**Work to be completed:** When a line below contains the word "will", copy that line.
==============================
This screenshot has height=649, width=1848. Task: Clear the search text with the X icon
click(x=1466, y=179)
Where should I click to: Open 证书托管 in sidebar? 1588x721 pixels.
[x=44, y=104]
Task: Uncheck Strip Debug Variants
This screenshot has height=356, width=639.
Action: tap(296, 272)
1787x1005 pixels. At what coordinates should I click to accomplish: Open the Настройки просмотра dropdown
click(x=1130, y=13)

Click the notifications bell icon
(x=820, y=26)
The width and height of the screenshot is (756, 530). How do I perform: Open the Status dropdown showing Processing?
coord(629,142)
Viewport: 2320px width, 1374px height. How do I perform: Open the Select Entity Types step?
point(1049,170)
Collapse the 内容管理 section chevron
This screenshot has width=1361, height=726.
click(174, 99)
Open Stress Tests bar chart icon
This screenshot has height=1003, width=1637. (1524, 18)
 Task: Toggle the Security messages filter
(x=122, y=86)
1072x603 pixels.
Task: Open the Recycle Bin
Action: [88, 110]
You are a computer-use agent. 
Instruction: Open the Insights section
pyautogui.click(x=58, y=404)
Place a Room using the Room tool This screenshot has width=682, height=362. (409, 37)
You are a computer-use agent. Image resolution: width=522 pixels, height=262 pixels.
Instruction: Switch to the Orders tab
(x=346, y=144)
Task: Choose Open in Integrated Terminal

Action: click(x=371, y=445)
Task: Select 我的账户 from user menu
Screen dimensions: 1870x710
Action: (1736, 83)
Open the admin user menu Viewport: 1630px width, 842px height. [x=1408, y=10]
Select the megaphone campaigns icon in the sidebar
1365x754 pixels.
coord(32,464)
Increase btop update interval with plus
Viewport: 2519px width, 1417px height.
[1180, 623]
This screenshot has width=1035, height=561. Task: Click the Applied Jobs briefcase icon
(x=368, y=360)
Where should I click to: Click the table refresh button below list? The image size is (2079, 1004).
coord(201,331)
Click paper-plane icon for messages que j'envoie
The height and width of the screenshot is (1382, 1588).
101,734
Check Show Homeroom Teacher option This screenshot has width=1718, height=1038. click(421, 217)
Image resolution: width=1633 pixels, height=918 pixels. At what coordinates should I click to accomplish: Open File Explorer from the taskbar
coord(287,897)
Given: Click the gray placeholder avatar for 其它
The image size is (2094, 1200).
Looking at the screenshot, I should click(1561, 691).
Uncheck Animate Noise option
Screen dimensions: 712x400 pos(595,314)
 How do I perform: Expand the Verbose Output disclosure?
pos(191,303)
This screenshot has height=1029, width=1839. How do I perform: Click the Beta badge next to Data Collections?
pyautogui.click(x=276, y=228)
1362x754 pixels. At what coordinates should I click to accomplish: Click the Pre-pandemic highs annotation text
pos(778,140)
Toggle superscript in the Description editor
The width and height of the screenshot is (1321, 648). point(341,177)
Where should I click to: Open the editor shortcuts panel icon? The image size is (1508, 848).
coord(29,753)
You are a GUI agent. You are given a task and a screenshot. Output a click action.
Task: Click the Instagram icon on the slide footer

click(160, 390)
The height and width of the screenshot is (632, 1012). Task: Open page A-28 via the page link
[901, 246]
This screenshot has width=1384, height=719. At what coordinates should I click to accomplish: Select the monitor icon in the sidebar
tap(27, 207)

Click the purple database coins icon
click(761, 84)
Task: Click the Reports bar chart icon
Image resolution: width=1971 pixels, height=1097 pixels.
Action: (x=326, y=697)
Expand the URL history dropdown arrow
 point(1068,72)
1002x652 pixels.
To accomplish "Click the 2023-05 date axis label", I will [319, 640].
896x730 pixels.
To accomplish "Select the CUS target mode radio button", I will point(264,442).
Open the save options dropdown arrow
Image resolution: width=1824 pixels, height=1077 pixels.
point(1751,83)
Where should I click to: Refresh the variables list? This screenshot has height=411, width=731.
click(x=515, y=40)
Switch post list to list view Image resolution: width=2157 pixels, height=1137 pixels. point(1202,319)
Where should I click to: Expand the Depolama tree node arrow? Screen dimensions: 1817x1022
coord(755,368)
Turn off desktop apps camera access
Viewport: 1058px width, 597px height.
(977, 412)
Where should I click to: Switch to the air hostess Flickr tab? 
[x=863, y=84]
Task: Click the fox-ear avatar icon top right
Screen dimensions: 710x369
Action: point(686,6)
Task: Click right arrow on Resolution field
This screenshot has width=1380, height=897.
==============================
**Your response:**
To accomplish "Click the 2023-05 date axis label", I will [319, 640].
To accomplish "Select the CUS target mode radio button", I will point(264,442).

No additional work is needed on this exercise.